GLORIA'S LAW

daresbury1978
daresbury1978 Online Community Member Posts: 47 Contributor
in Everyday life

A new legal right to a Care Supporter

You may be aware of the serious concerns that arose during the Covid pandemic relating to the severe and painful visiting restrictions imposed by  care home services which undermined the rights of and opportunities for resident service users to enjoy close personal contact with loved ones (friends and family). The "party gate" scandals which gave rise to Boris Johnson's premiership resignation directly reflected that public pain and distress.

A number of campaigning organisations e.g. "Rights for Residents" and "Residents and Relatives Association" (now combined as "Care Rights UK") have fought strongly to try to protect what is essentially the right of service users to a private life.

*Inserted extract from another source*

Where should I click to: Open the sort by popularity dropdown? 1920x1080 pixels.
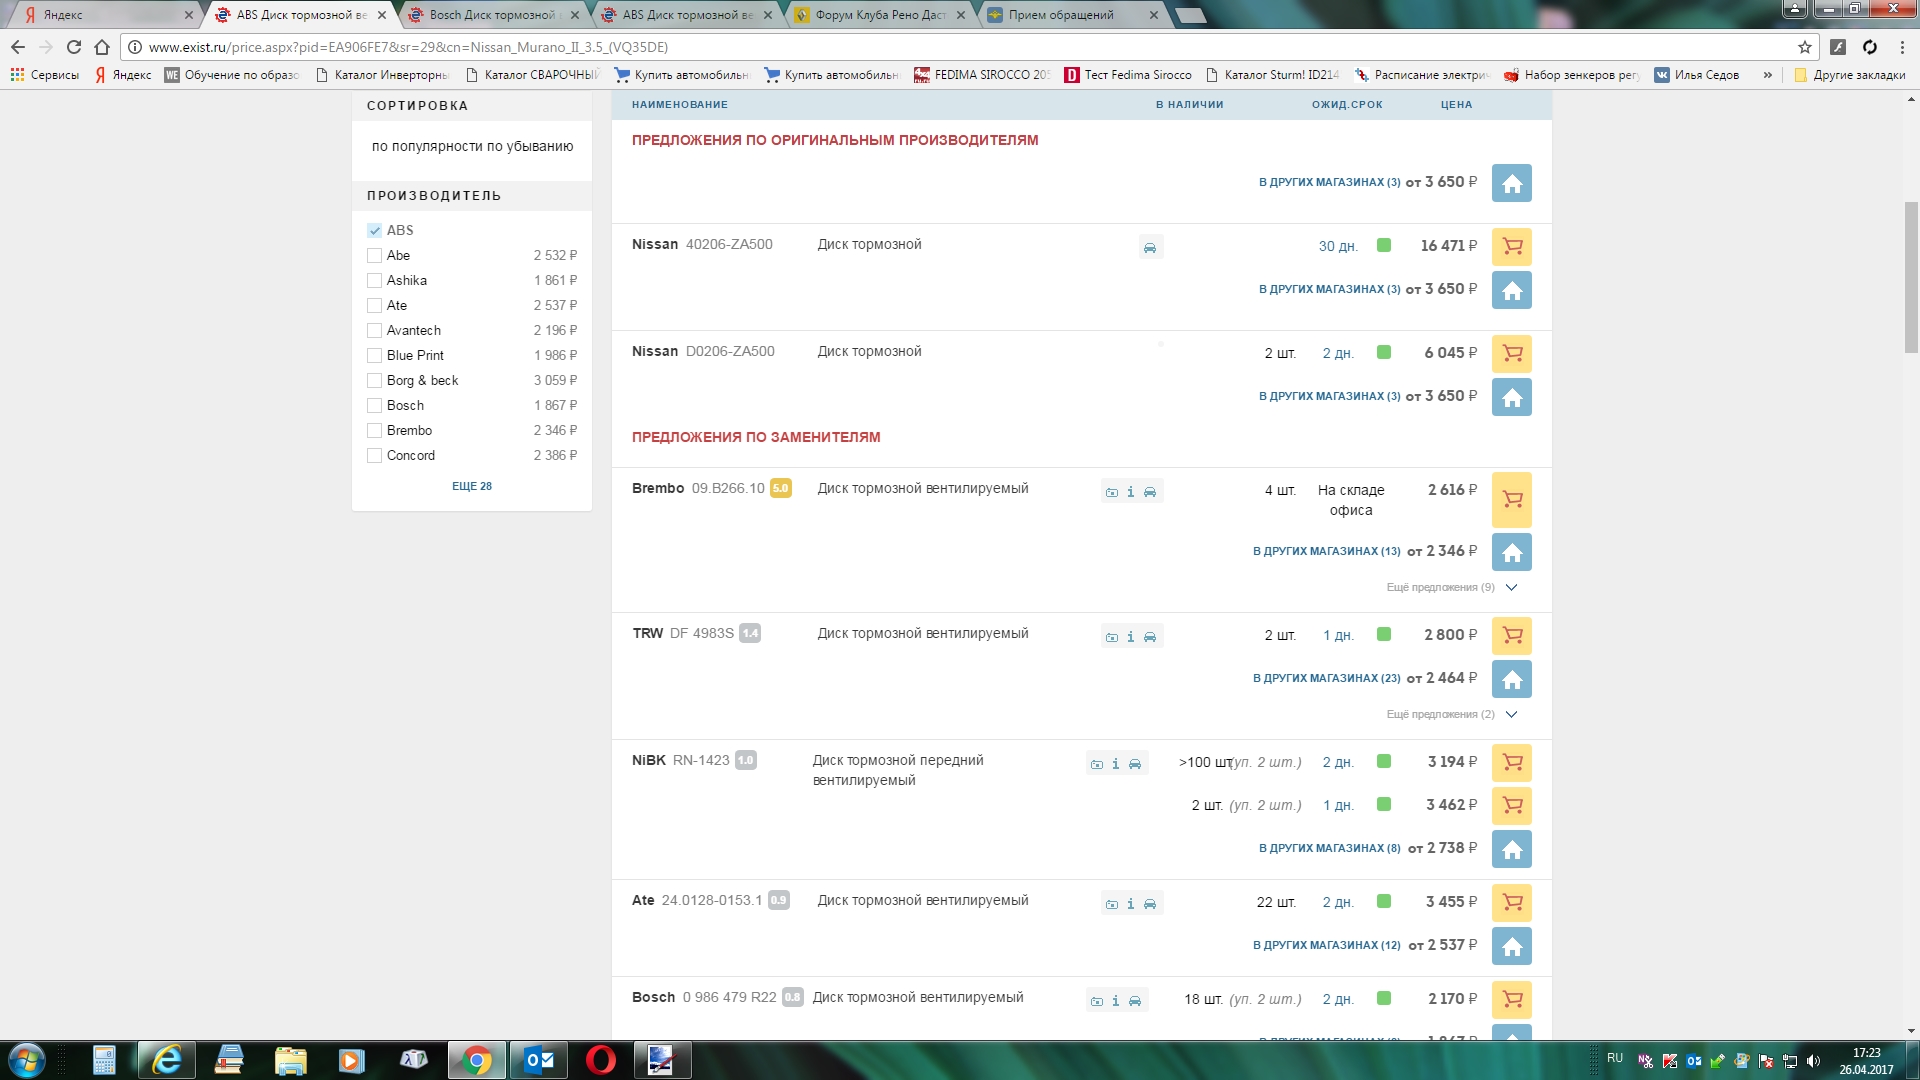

"Gloria's Law" emerged from this campaigning and is now part of a parliamentary process led by Dan Carden M.P. to persuade the House of Commons to create in law a new legal right to a care supporter. If you are able to I would recommend that you watch Dan Carden's speech to the House of Commons some months ago in which he argued extremely well the case for change. Thus{

https://youtu.be/IUVs9oQ9MtM


(I had to use "control plus click" and then "Browse YouTube" to bring it up!)

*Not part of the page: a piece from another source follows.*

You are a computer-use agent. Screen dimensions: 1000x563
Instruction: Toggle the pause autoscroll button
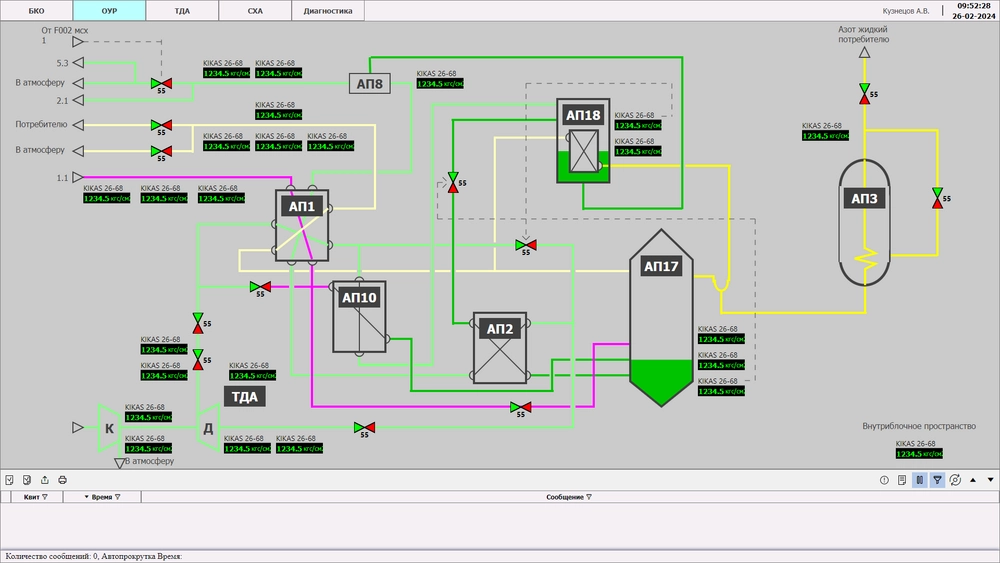click(x=919, y=480)
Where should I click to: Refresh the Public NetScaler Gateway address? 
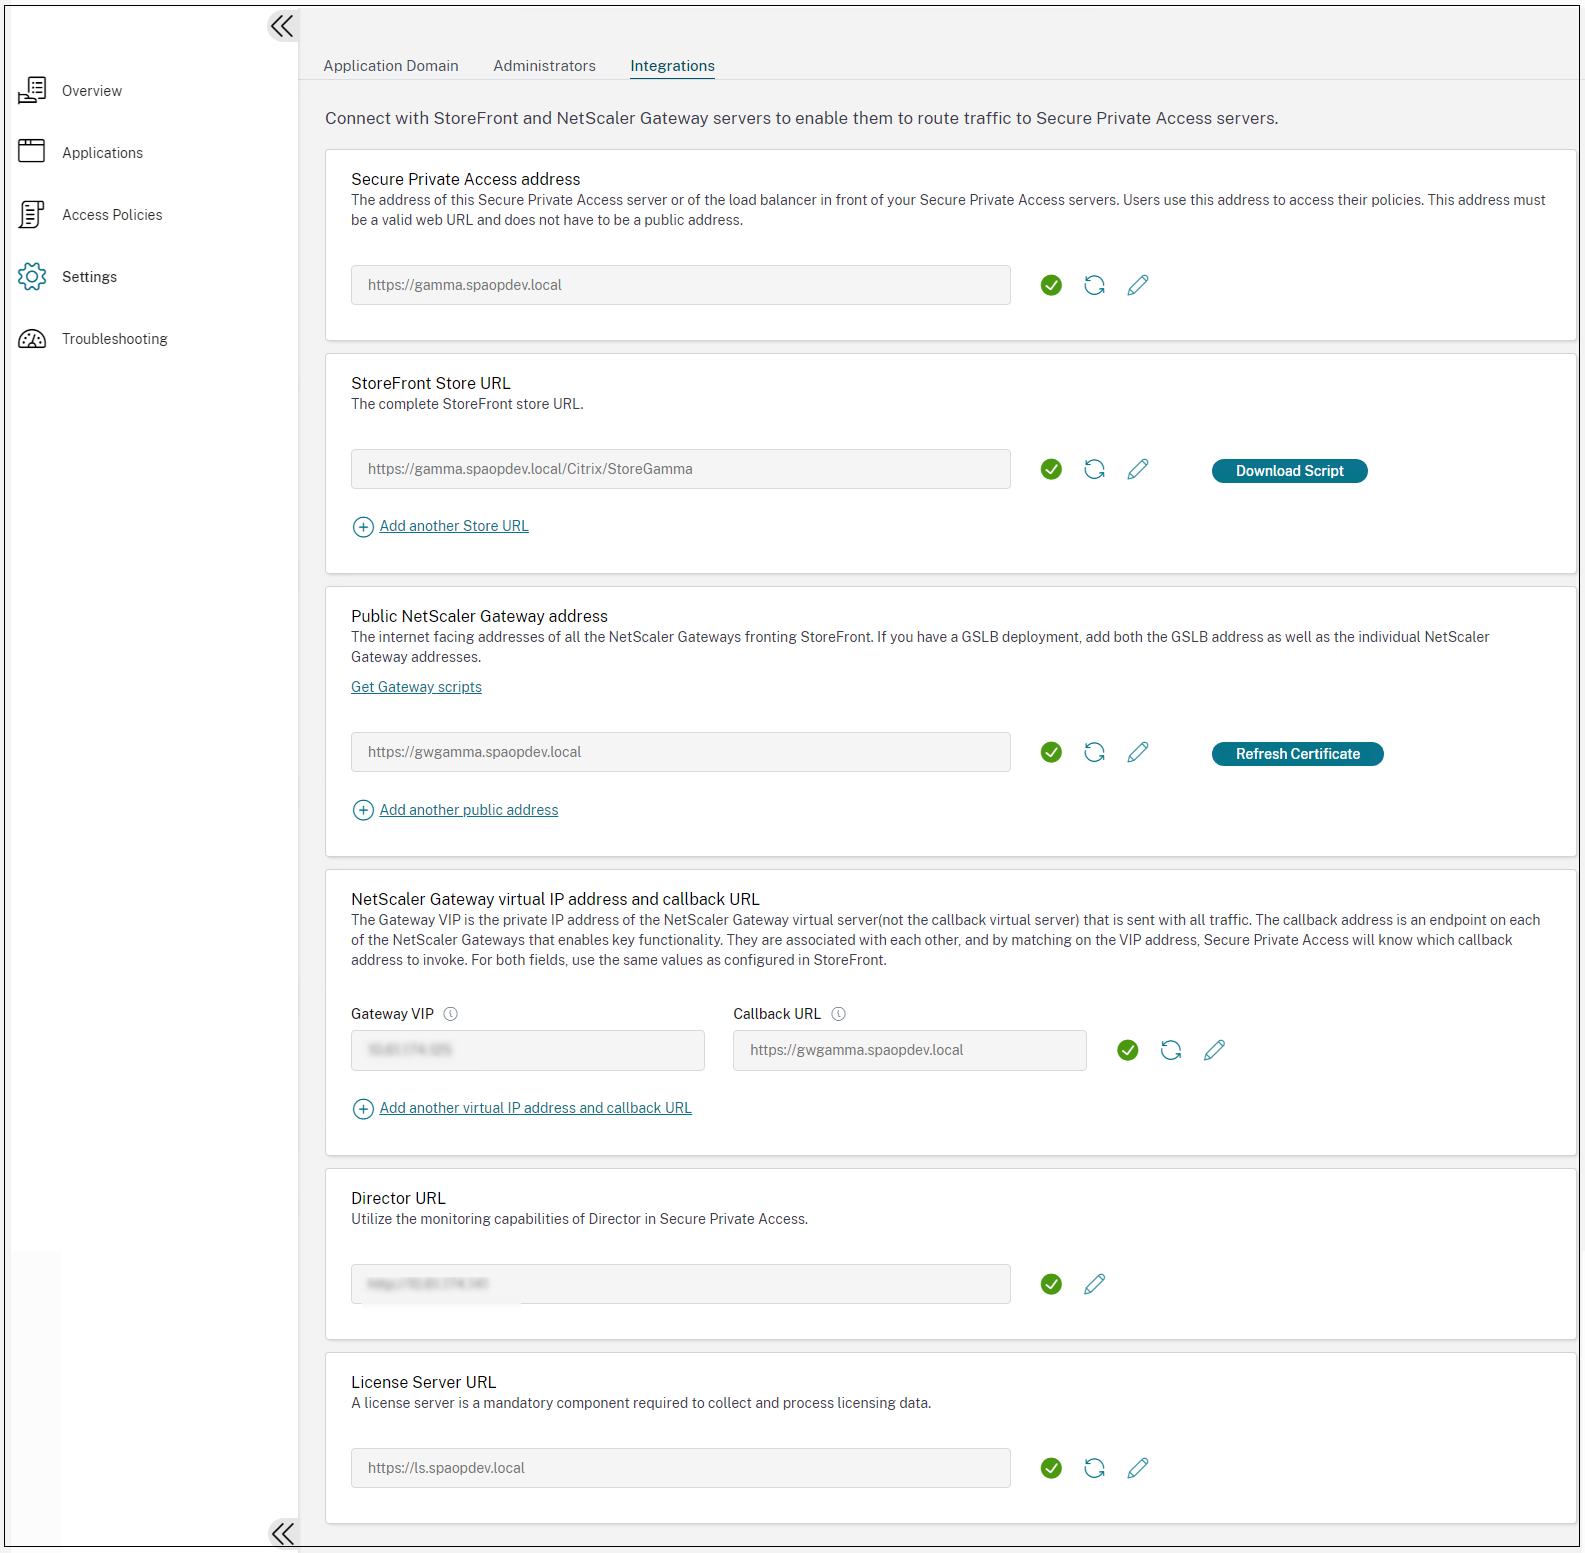coord(1094,753)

The speech is only about 15 minutes long. The "Carers Bill" is due for its second reading on Friday 24th. November 2023. Basically, the aim is to create:

(1) A legal right for a person who needs care and support to unrestricted in-person support from at least one essential Care Supporter (a person important to them such as a relative or friend), in private if the person chooses, and

(2) A duty to facilitate contact

A duty on the health and care system, including providers, to facilitate this contact wherever the person is receiving care and support, and regardless of how it is funded (such as hospitals, mental health facilities, care settings, when receiving care in their own home).

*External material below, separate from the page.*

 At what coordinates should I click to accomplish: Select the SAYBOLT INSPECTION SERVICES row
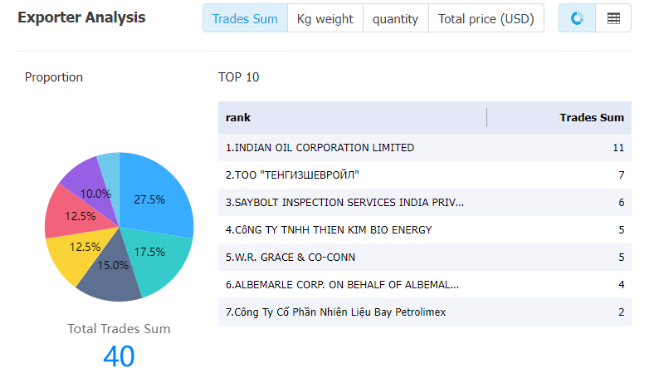pyautogui.click(x=425, y=202)
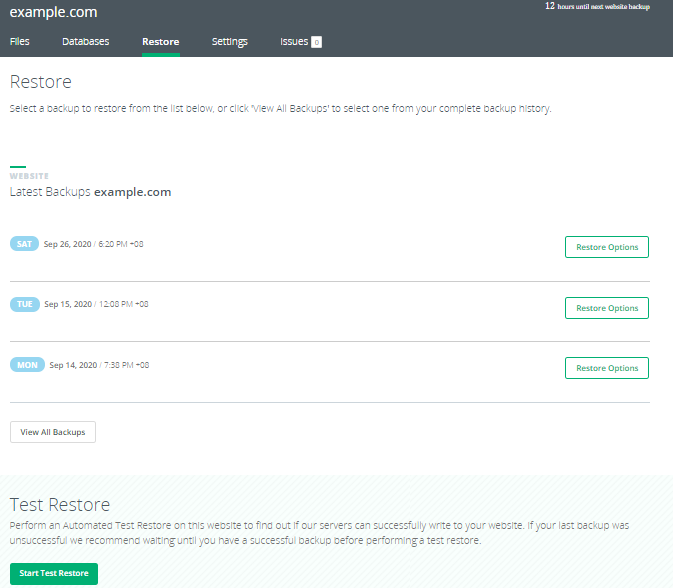Click the MON day badge
Image resolution: width=673 pixels, height=588 pixels.
[x=26, y=365]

The underlying concerns which have given rise to this activity related to the "at risk" older population resident in care home or hospital settings but my justification in bringing it up on this site is because I believe, and know from very hard and challenging personal experience in recent years that disabled individuals in care home settings can and do  face the same limitations on their right to receive visitors. This is a very serious undermining of their basic rights and in my judgement amounts to abuse. Urgent change is needed!!


What do you think?



Comments

  • JessieJ
    JessieJ Online Community Member Posts: 771 Pioneering
    edited August 2023
    Thanks for putting that up, @daresbury1978 , on Googling, I found out what it is. Here's a quick link... https://www.carerightsuk.org/glorias-law

    This link is for a petition that's going on...
    (Changed to tiny url because of the length of link.) https://tinyurl.com/39xsynyf
    After what we've all just been through, then, yes, IMHO, they should pass legislation.



  • daresbury1978
    daresbury1978 Online Community Member Posts: 47 Contributor
    Hi Woodbine and JessieJ! Thank you for your comments. I did write a longish narrative to go with the heading "Gloria's Law" which seems to have disappeared from this page! I am grateful to you JessieJ for adding the link to Carerights UK where those interested in the matter will certainly find plenty of helpful information. I had included a link in my own narrative to the video of Dan Carden M.P. who has a lead role in steering this matter through the required parliamentary processes towards the hope for legislation and I will now include it again. Thus:  https://youtu.be/IUVs9oQ9MtM.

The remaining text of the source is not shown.